A series of attacks that began Sunday in Abyei, Sudan’s hottest north-south flashpoint border town, have left more than 100 dead, again raising the prospect of a less-than-amicable breakup of Africa’s largest country when South Sudan officially secedes this July.
The United Nations peacekeeping mission in Sudan confirmed Thursday that approximately 300 women and children had fled the disputed, oil-rich border town of Abyei since Wednesday night. These residents headed south toward safety, fearing further militia attacks like one on Wednesday some 10 miles north of Abyei that killed more than 30 pro-southern police and Ngok Dinka men who took up arms to defend the village of Maker Abyior.
The Wednesday attack came on the heels of a series of attacks earlier in the week on villages north of the town of Abyei. The spokesman of the southern Sudanese army said Wednesday that more than 70 people were killed in these attacks.
The UN mission said that their staff in Abyei witnessed a mass burial on Wednesday night of 33 fighters from the attacks, many of them wearing police uniforms.
The latest violence is not an unfamiliar experience for the people of Abyei, nor is it surprising. The unresolved fate of this contested border region – which has been the subject of high-level political negotiations, protracted international court hearings, and intense global interest – has stoked tensions on the ground between the two groups that are forced to share and coexist on land that they both consider to be their own.
Arab herders vs. non-Arab farmers
While the Arab cattle-herding Misseriya believe they should be allowed to graze uninterrupted through this fertile and oil-producing land, the “resident,” non-Arab Ngok Dinka people – many of whom traditionally have been farmers – fear their land will be usurped if their territory does not join the southern half of Sudan when it declares independence in July.
Both governments are keen to attribute blame for the violence to the other. And with the long history of Abyei being used as a proxy during the two north-south civil wars that have ravaged the country since independence in 1956, it is likely that Khartoum and Juba will continue their finger-pointing instead of reaching an agreement on the future status of the region.

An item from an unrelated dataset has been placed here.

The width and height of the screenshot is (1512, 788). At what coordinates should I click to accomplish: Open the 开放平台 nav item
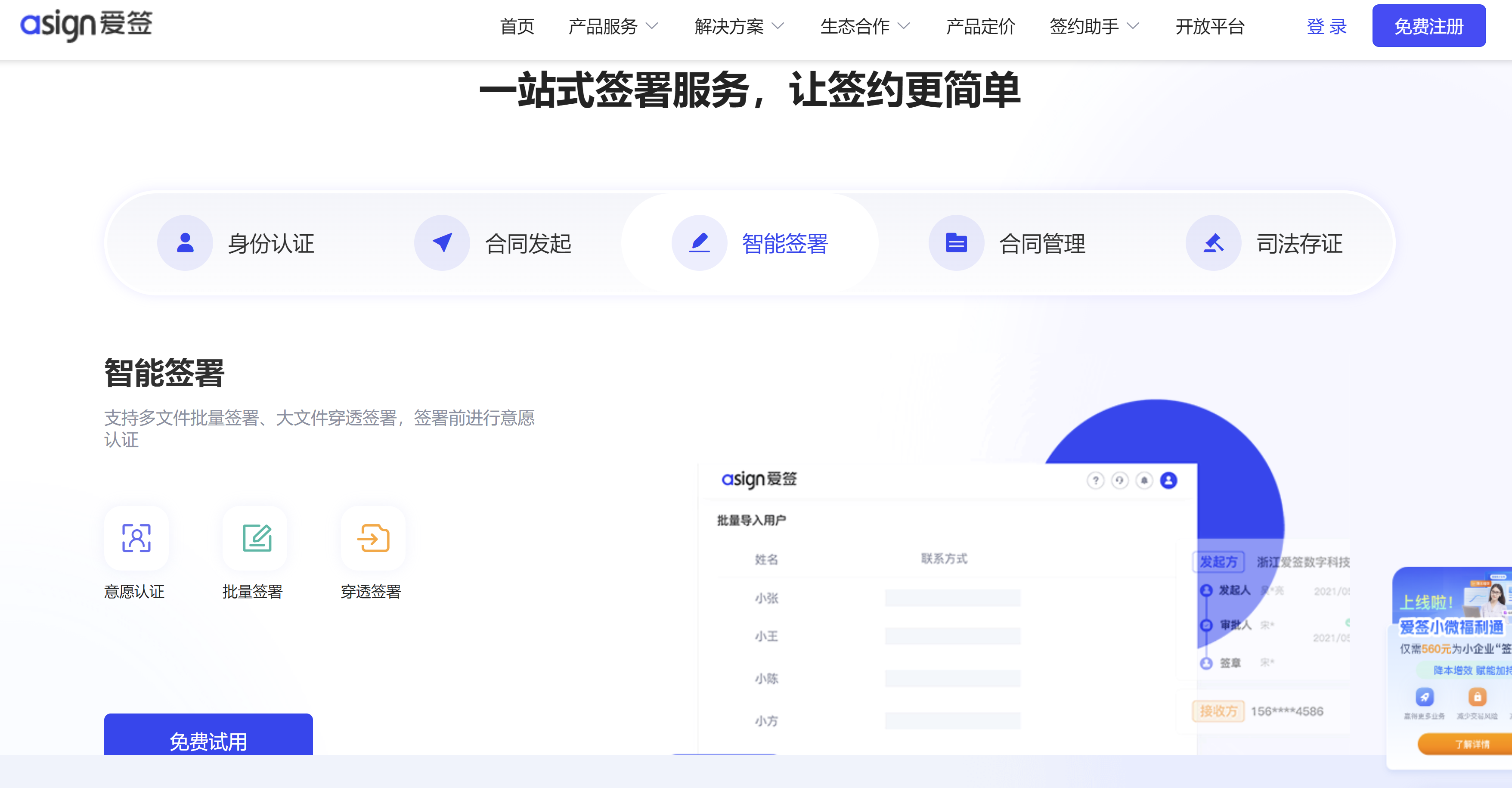pyautogui.click(x=1210, y=26)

The top government official in Abyei insists that the well-armed forces that attacked Maker Abyior on Wednesday were not merely Misseriya herders backed by Khartoum.

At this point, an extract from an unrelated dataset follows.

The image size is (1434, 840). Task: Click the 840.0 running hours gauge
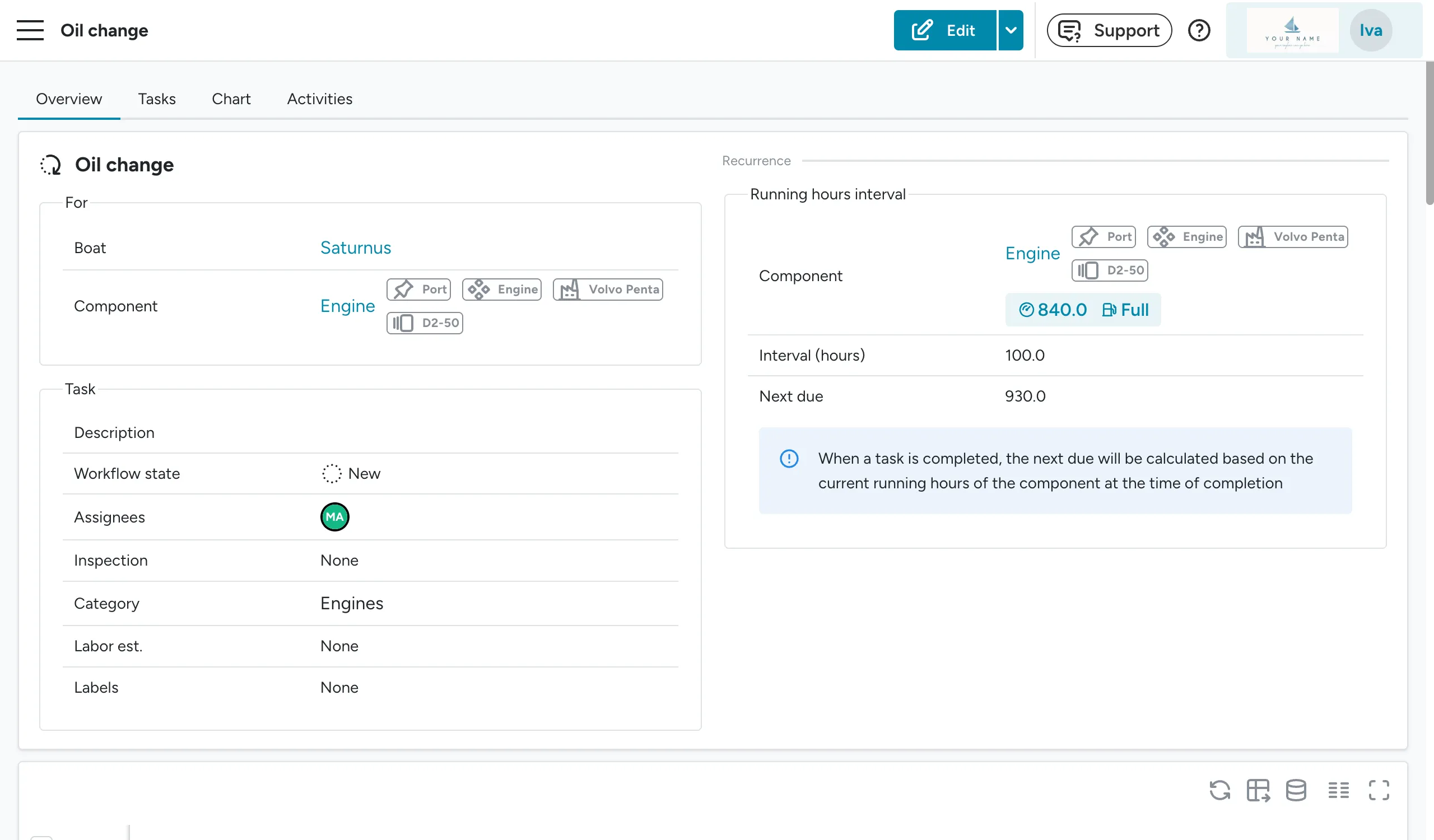pos(1053,309)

“These are not militias, these are Sudanese Armed Forces,” says Deng Arop Kuol, referring to the northern military. “These are government forces."
The UN mission has not yet visited the site of all the clashes this week, and the southern allegations of northern military involvement in the attacks have not been independently verified.

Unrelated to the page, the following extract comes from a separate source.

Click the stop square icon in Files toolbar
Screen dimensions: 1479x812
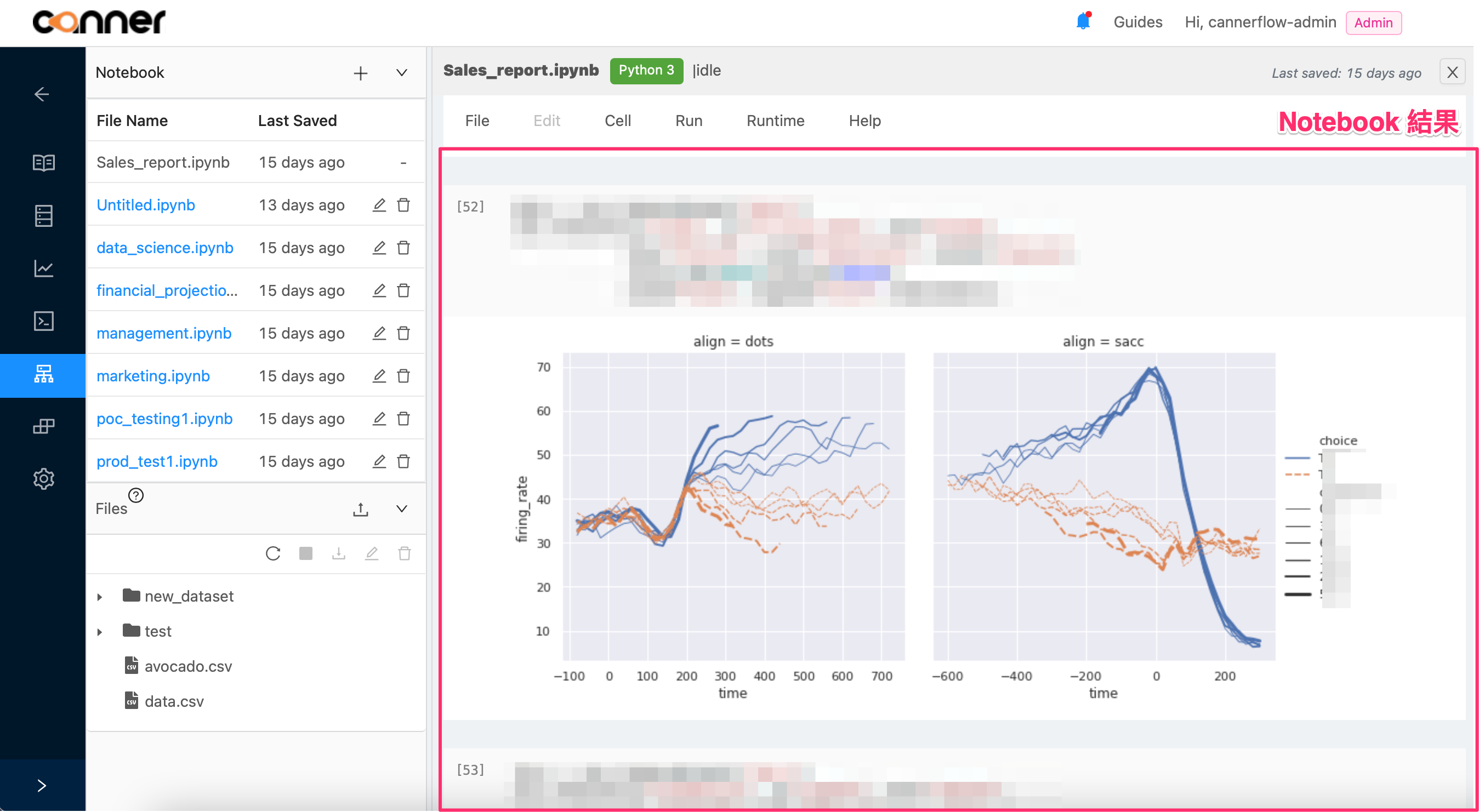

“Indeed, we can expect more if the issue is not resolved in a just manner,” she added, noting that the denial of the right of the people of Abyei to determine their future in a referendum is “likely to lead to continued conflict in the area.”
No vote on Abyei
The 2005 north-south peace deal promised Abyei its own referendum that was to be held simultaneously with South Sudan’s independence vote. This referendum was not held because of disputes between the south’s ruling Sudan People’s Liberation Movement and the Khartoum-based National Congress Party.
On the eve of the south’s independence vote in early January, clashes erupted in several of the same villages that experienced violence this week. As with the latest round of fighting, the uncertain future of the people of Abyei seemed linked to the January violence.
The bloodshed in Abyei comes as the leaders of north and south are participating in high-level talks on a host of issues related to post-July relations between north and south.
On the table this week in the Ethiopian town of Debre Zeit are wealth-sharing arrangements – namely how Sudan’s oil sector will be managed after southern secession – and resolution of the impasse over demarcation of the country’s disputed, 1,300-mile north-south border, which includes Abyei and will form the sovereign dividing line before the two regions after the south separates.
Insiders to the talks speculated before they got underway on Tuesday that these negotiations will be key to determining if and how relations between the two sides have changed since the South's landslide vote to secede was announced on Feb. 7.